[TEXTO DE LECTURA]
☆ ☆ ☆
En esa posición original, los participantes idearían un sistema que fuese lo más justo posible porque desconocen cómo les va a ir en la vida pero desean ser felices. Los principios que resultarían de este proceso, y que regirían las instituciones sociales, serían, según el filósofo norteamericano, fundamentalmente tres:

  1. La maximización de la libertad de los individuos, limitada solo para preservar precisamente esa libertad. Por ejemplo, podrían establecerse prohibiciones para partidos políticos que negaran las libertades básicas o propusieran la eliminación del sistema político mediante la fuerza.

  2. La igualdad para todos, permitiendo solo aquellas discriminaciones que beneficien a los más desfavorecidos de la sociedad, lo que Rawls denomina principio de la diferencia. Por ejemplo, el establecimiento de impuestos progresivos para redistribuir la riqueza.

  3. La igualdad justa, o sea, la eliminación de la desigualdad de oportunidades generada por factores relacionados con el nacimiento o la riqueza. Por ejemplo, entiendo que Rawls estaría en contra de la admisión de candidatos en universidades norteamericanas por la vía del legado (hijos de antiguos alumnos o donantes).
☆ ☆ ☆
[INFORMACIÓN PROPORCIONADA]

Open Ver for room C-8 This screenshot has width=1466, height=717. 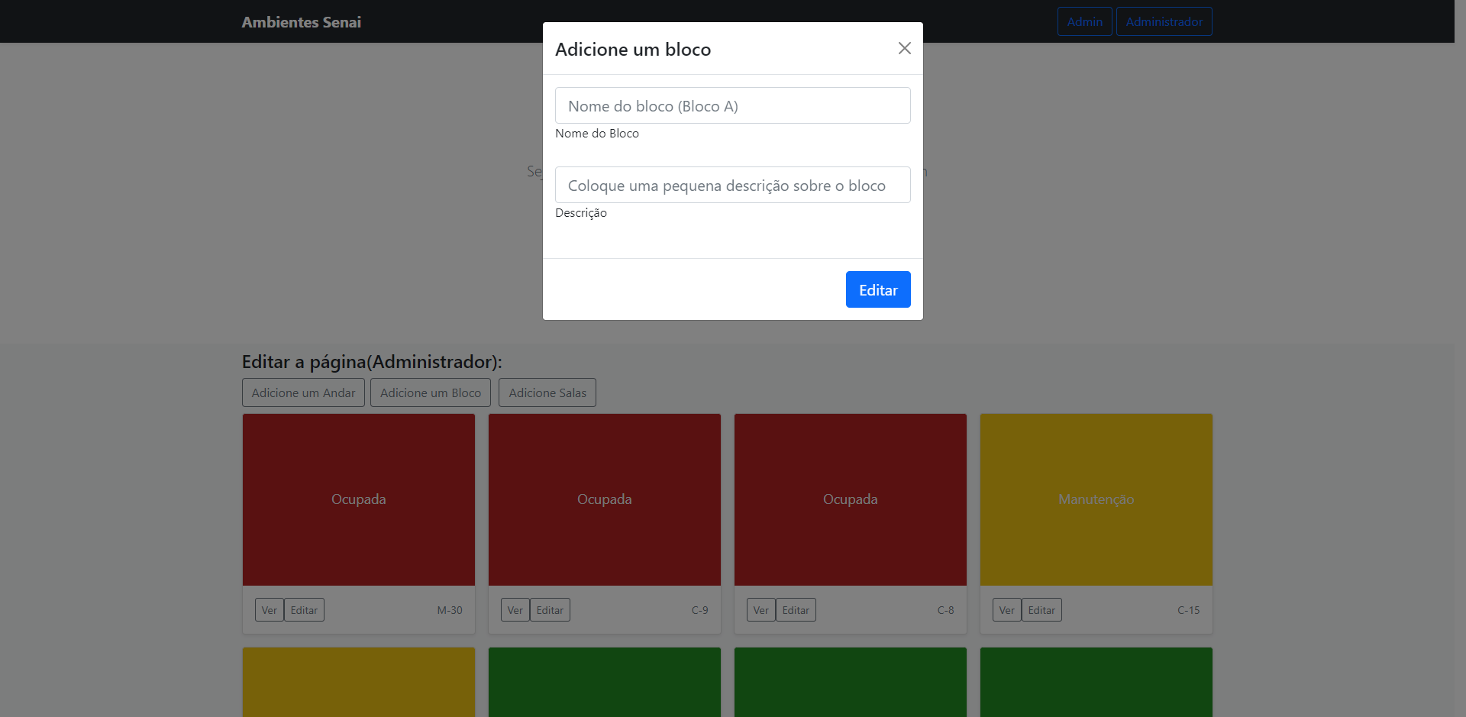tap(760, 610)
☆ ☆ ☆
[SOLICITUD DE TRABAJO] En el texto sobre los principios de Rawls, ¿qué nombre da Rawls a la igualdad que solo permite las discriminaciones que benefician a los más desfavorecidos? Responda en pocas palabras, por favor. El listado no es necesario.

[RESPUESTA DEL EJERCICIO] Principio de la diferencia.